I’m seeing some other best friends tonight, but it will only be me.  We’ve got a lot of things to talk about that have nothing to do with secrets or pregnancy or anything even close, so I’m hopeful that I can pull this off.  But these friends very intuitive, too, so it’s gonna be touch and go all night.

Of course, with pregnancy there comes a whole new list of worries.  Although my view on the world has brightened and the way I feel inside has vastly improved, there are a whole new set of concerns to consider.  Obviously the health of my wife and the baby is a constant thought.  I am sure that this is going to be another seven and a half months of pure elation mixed with utter terror.

The first time we took a drive after finding out, I had a very specific moment of fear as I realized it was the first time I was on the road with both of them.

Here is a link to an article titled 9 Secrets Health Insurers Don’t Want You to Know, and there is great information in there for budding parents.

And although there is plenty to worry about, there is even more to hope for.

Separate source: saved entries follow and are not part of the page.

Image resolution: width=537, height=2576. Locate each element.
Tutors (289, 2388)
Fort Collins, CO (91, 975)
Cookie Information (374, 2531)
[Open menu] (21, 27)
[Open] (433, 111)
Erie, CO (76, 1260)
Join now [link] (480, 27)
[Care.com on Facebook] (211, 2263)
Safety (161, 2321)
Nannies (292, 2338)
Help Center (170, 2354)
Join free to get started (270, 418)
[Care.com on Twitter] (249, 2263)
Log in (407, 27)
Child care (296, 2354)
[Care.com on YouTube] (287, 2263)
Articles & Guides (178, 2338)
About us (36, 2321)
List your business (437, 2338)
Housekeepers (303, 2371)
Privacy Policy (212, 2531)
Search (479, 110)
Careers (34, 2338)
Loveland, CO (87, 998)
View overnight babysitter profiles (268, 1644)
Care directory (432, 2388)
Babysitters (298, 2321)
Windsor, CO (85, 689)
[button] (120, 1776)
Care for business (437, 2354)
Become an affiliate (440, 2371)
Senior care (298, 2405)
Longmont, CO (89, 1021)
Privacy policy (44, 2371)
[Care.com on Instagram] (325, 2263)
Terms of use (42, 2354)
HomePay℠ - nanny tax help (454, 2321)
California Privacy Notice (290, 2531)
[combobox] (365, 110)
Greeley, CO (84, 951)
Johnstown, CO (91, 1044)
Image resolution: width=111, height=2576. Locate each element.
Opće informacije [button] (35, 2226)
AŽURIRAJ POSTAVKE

A strange thing has happened since I found out that we’re having a baby.  I’ve stopped worrying so much about a lot of things, and I’ve found a sense of happiness and calmness that has eluded me for a while now.  I would have thought the opposite would have happened.  I expected that the huge responsibility about to transform my life would have me even more concerned, more worried.  But that’s just not the case. 

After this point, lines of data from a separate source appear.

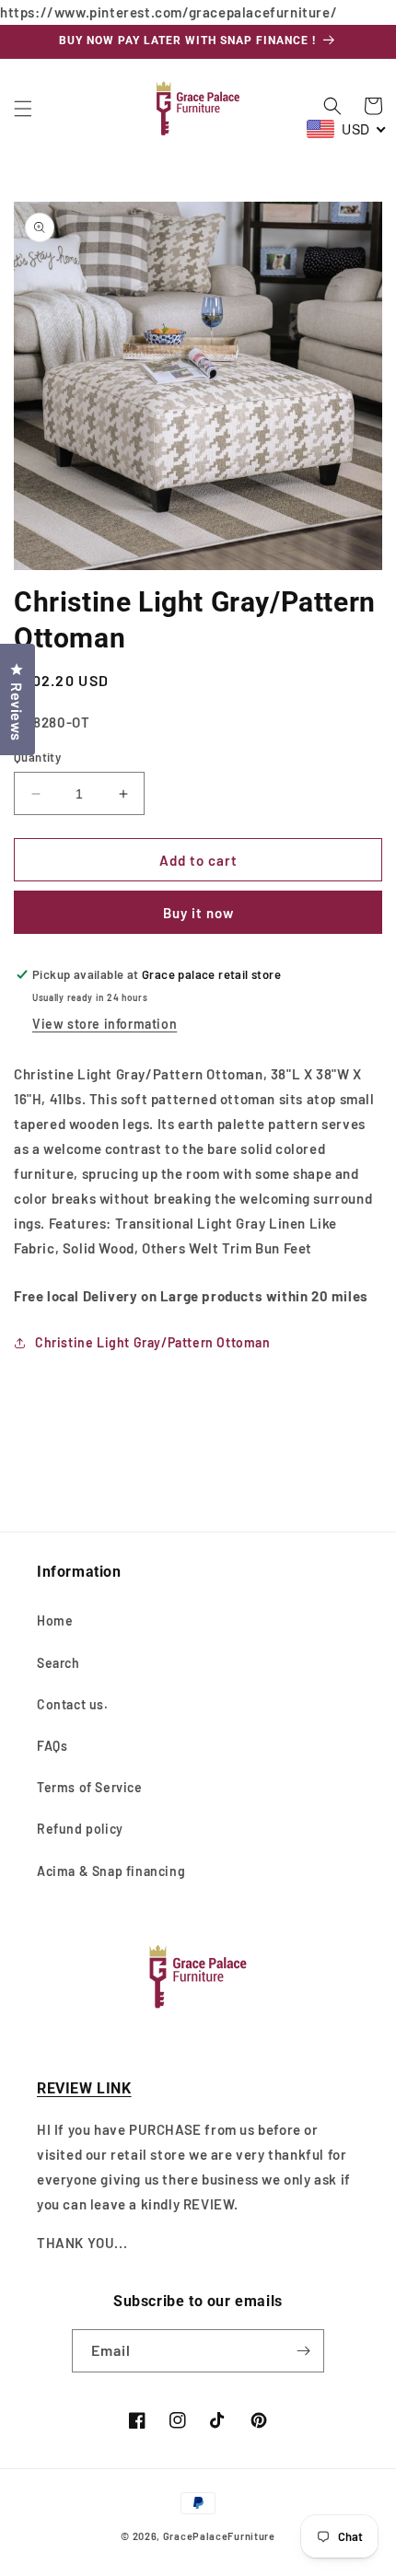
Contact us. (73, 1704)
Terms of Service (90, 1787)
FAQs (52, 1746)
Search (58, 1663)
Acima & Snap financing (111, 1871)
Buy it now (198, 912)
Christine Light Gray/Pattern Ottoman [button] (153, 1342)
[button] (23, 108)
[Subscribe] (303, 2350)
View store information (104, 1024)
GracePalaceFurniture (219, 2536)
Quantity (37, 757)
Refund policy (80, 1828)
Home (55, 1620)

Yeah, I still get extremely pissed off when I read about politican shenanigans perpetrated by this terrible administration or the candidates that hope to replace it.  I still feel sad and empty when I read about the death and destruction that is ravishing Kenya, the Middle East, Darfur and so on.  I worry about finding a great job I really love, and I am still disappointed when another day goes by where that hasn’t happened.  I’m concerned for my Mom who will be going into surgery to remove a lump from her breast in a few days, and for my Dad who has not been feeling well for days now, and the tests reveal nothing.  I listen to the echo chamber of the media as it amplifies the doom and gloom of our economy and I still go bug-eyed when I see our bank account up against our bills. 

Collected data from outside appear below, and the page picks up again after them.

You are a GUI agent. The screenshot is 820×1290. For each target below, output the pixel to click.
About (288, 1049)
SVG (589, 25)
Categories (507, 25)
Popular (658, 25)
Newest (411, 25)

But in the last week and a half there has been a fundamental shift in my internal landscape and in my view of the world.  See, there has been an alarm going off in my brain for several months now, and it was getting louder and more persistent with every passing day.  It was like a dog-whistle alarm, though.  I couldn’t really hear it so much as feel the brainsplitting soundwaves vibrating me to my very core.

My wife had stopped taking birth control over a year ago.  We expected to be expecting several months ago.  But we were also in transition moving across the country, finding an apartment, getting set up and starting work.  It was not until January 1, 2008 that I finally said to myself, okay, this is it.  We need to get pregnant NOW.  I could feel the pressure building from her and from within myself as month after month went by and it still had not happened.  Each month the tension increased and my worries grew that we wouldn’t be able to conceive, that we would never have kids of our own.  That stress made my concerns about the world, about work, and about my parents even more difficult to bear.

All that has changed now.  I still feel those pressures and worries, but their weight is far less, and their sharpness has been dulled.  I start getting pissed about our dumbass President and all I have to do is think about my wife and what she’s carrying within her and that anger vanishes into a smile as warmth suffuses me.  I think about my Mom’s breast cancer battle and grow tight with concern and then I remember the shout of joy she let out when we told her the news.  She will beat this disease because she has to, because she has a new wonderful grandchild on the way.  I read the paper and see the photos of people tearing their country apart and it drains my soul right out of my skin, but then all I have to do is go over to my wife and wrap my arms around her and smell her changing scent as she transitions from woman into mother and I am overcome with joy and filled up once again.